### Your instructions
Reproduce every entry exactly and leave its pictures out.

### Material shown

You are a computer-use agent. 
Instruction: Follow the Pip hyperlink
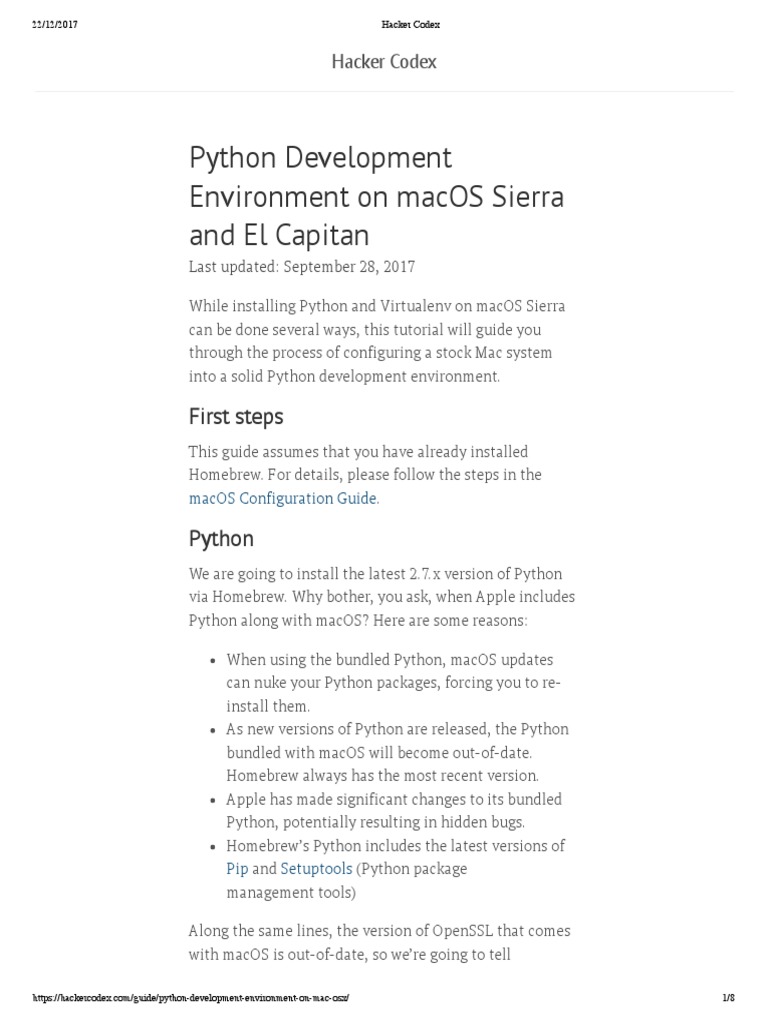point(237,869)
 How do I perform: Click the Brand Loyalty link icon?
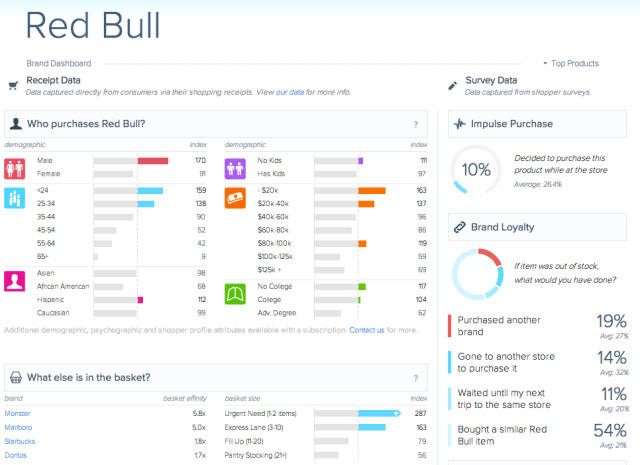pos(459,227)
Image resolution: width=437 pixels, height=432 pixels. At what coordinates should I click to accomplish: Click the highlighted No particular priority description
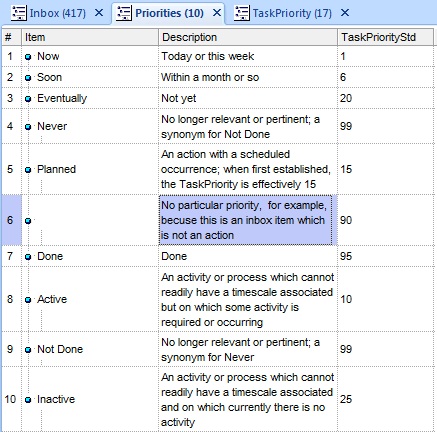click(x=246, y=220)
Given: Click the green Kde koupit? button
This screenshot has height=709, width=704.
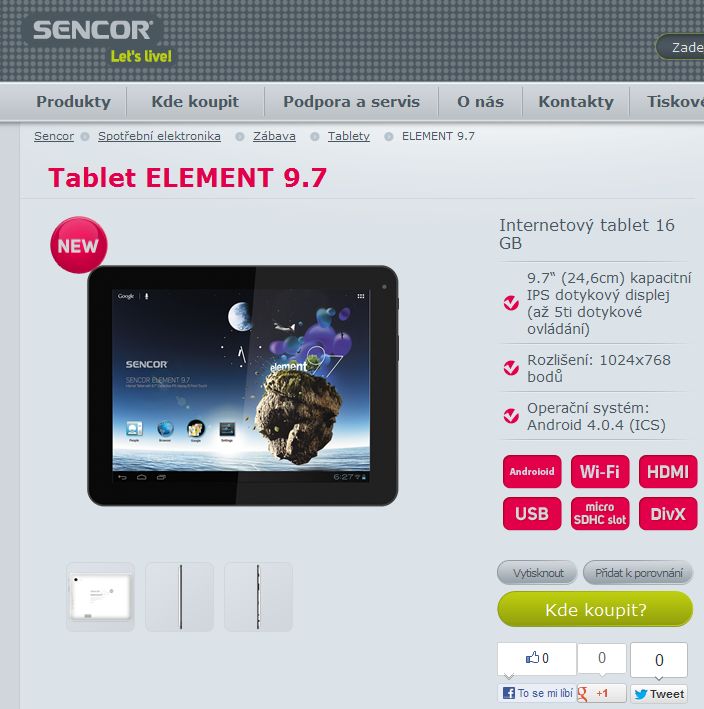Looking at the screenshot, I should tap(595, 610).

### Response
You are a computer-use agent. 
Instruction: Follow the Pip hyperlink
point(237,869)
 How do I perform: Click the Brand Loyalty link icon?
pos(459,227)
Image resolution: width=437 pixels, height=432 pixels. At what coordinates should I click to accomplish: Click the highlighted No particular priority description
click(x=246, y=220)
Given: Click the green Kde koupit? button
This screenshot has height=709, width=704.
Looking at the screenshot, I should tap(595, 610).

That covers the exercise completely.